- Passage -
I thought it would be interesting to plot summaries of the details using the open source statistical computing environment R Project.  The following are the plots from the National Registry of Exonerations database.



Here is the R code used to create the above pie charts.


# National Registry of Exonerations
# pie charts

library(XML)

u <- "http://www.law.umich.edu/special/exoneration/Pages/detaillist.aspx"

listu <- readHTMLTable(u)

exondf <- listu[[7]]
data <- exondf[24:nrow(exondf),]
names(data) <- as.character(unlist(exondf[4,]))

# transform data
data$Age <- droplevels(data$Age)
data$Race <- droplevels(data$Race)
data$State <- droplevels(data$State)
data$Crime <- droplevels(data$Crime)
data$Sentence <- droplevels(data$Sentence)
data$Convicted <- droplevels(data$Convicted)
data$Exonerated <- droplevels(data$Exonerated)

data$AgeCNV <- as.numeric(as.character(data$Age))
data$ConvictedCNV <- as.numeric(as.character(data$Convicted))

- Source data -
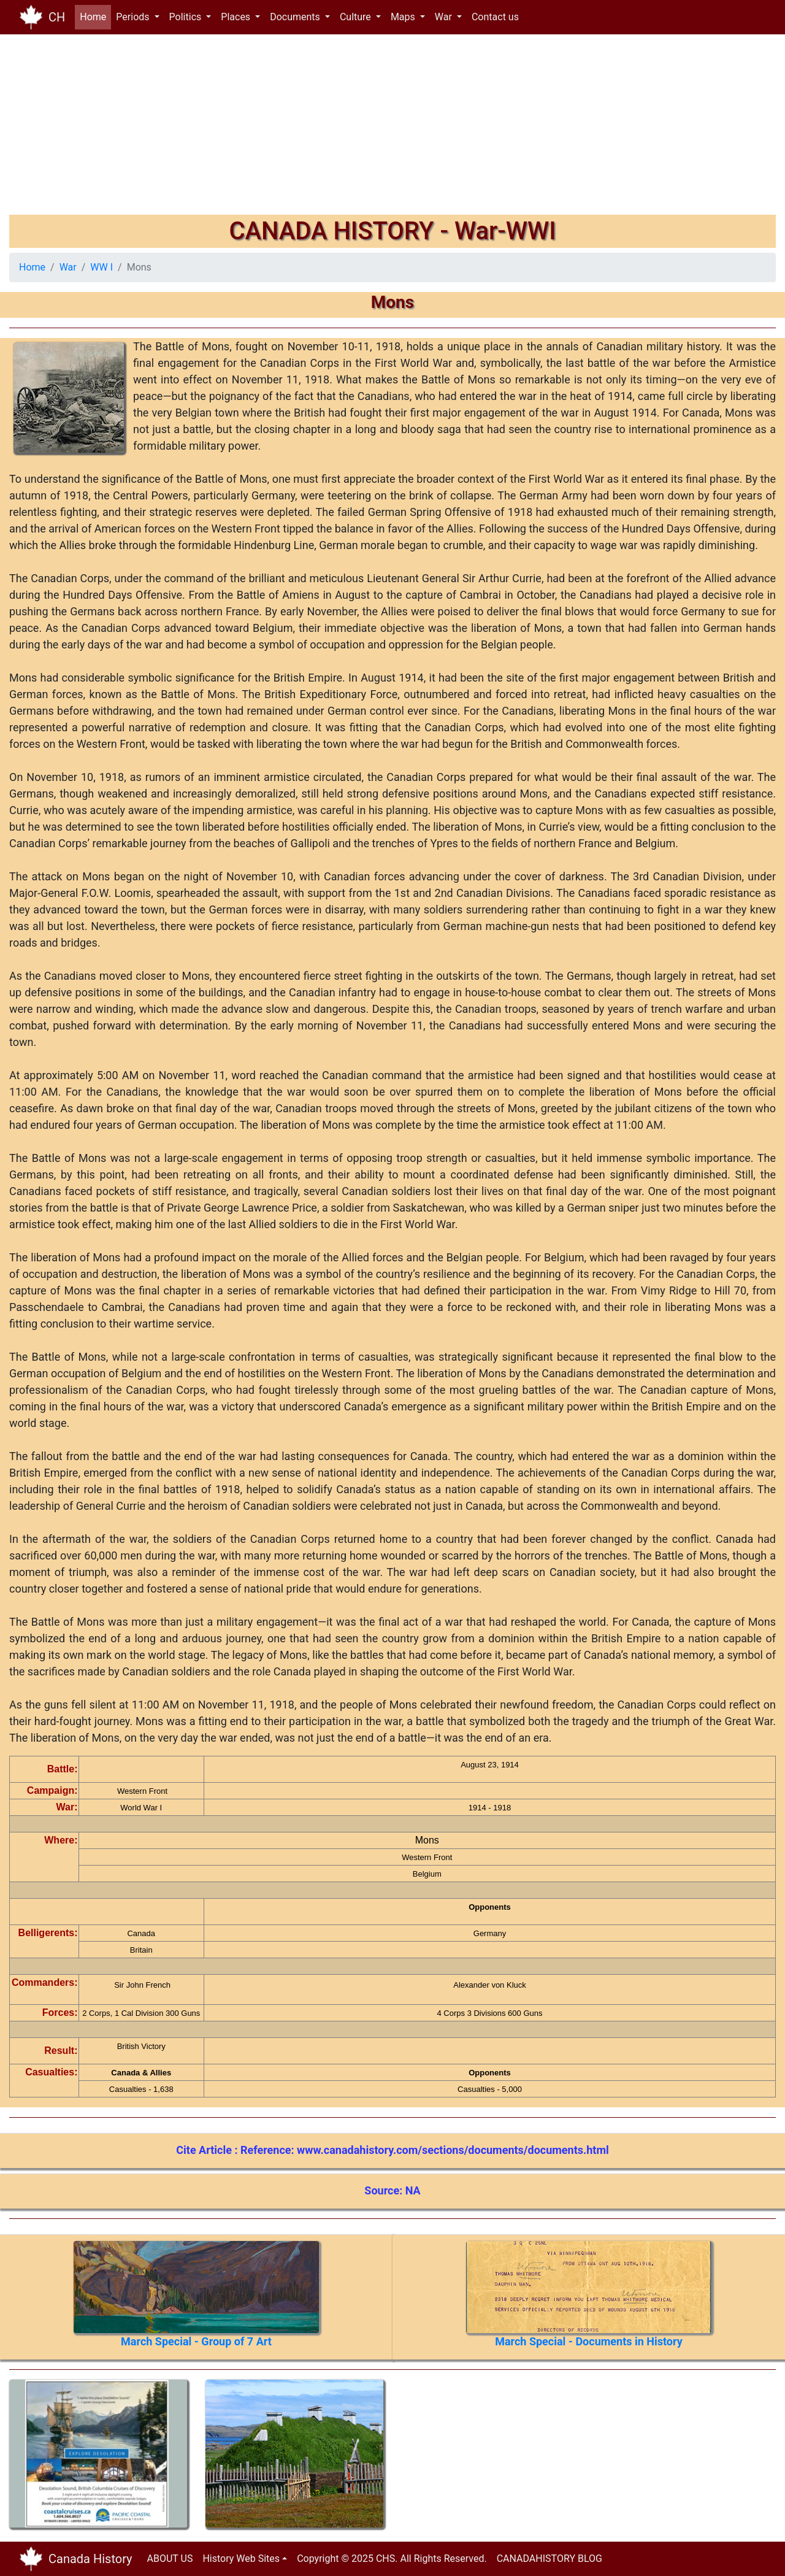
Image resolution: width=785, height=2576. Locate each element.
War (68, 267)
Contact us (495, 17)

- Stated exercise -
Continue the post on plotting National Registry of Exonerations data in R from the point where it stops. The listing plays no part in this work.

- Response to this task -
data$ExoneratedCNV <- as.numeric(as.character(data$Exonerated))

data$AgeCNV_floor <- floor(data$AgeCNV/10)*10
data$ConfinedYrs <- data$ExoneratedCNV - data$ConvictedCNV
data$ConfinedYrs_floor <- floor(data$ConfinedYrs/5)*5

# plot pie charts

LABELS <- c("10-19","20-29","30-39","40-49","50-59","60-69","")
pie(table(data$AgeCNV_floor), labels=LABELS, main="Age Exonerated")

pie(table(data$Race), main="Race")

pie(tail(sort(table(data$State)),10), main="Top 10 States")

LABELS <- c("0-4","5-9","10-14","15-19","20-24","25-29","30-34","35+")
pie(table(data$ConfinedYrs_floor), labels=LABELS, main="Years Confined")